With the increasing complexity of underwater exploration missions, collaborative operations of Autonomous Underwater Vehicle (AUV) swarms have become a critical technology for addressing challenges in wide-area search, target localization, and environmental monitoring [1,2]. However, during complex and dynamic missions, AUV swarms must adapt their collaborative strategies in real time under conditions of limited communication, environmental uncertainty, and frequent mission changes [3]. Identifying individual intents and integrating them into swarm decision-making processes is a core challenge for enabling efficient collaborative search among AUVs.

Intent recognition, as a technique for inferring decision goals from observed behaviors, plays a crucial role in scenarios with incomplete or uncertain information [4]. By analyzing observed behaviors to infer underlying intents, this method provides essential support for swarm mission planning and role allocation. Combining intent recognition with collaborative control techniques can not only enhance the adaptability of AUV swarms in dynamic and complex environments but also offer innovative solutions for multi-mission collaboration and emergency response.

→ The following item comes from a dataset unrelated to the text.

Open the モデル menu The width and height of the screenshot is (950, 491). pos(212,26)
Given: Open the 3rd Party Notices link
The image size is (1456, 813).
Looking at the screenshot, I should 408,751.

Intent recognition fundamentally involves analyzing behaviors or information to infer the goals or motivations of individuals or swarms within specific contexts. It transforms external observations (such as actions, states, or communication signals) into high-level cognitive constructs (such as intents or objectives), serving as a critical bridge between observable behaviors and underlying decision-making processes. In real-world scenarios, observed information is often incomplete or noisy. Intent recognition leverages the integration of multi-source data, prior knowledge, and environmental context to reconstruct genuine intents from limited observations.

Intent recognition has found widespread applications in various domains [5,6], including human behavior prediction [7,8], vehicle lane change intent detection [9,10], aerial combat target intent prediction [11,12], and question–answering systems [13,14], supported by relatively mature methodologies. Currently, intent recognition approaches can be broadly categorized into two main types: model-based methods and data-driven methods.

Model-based intent recognition methods rely on predefined frameworks combined with adaptive parameter adjustments to construct deterministic models. These methods have made significant advancements and are increasingly reaching maturity. Prominent approaches in this category include template matching, expert systems, decision trees, and Bayesian networks. These methods excel in scenarios where domain knowledge is well-understood and can be explicitly modeled.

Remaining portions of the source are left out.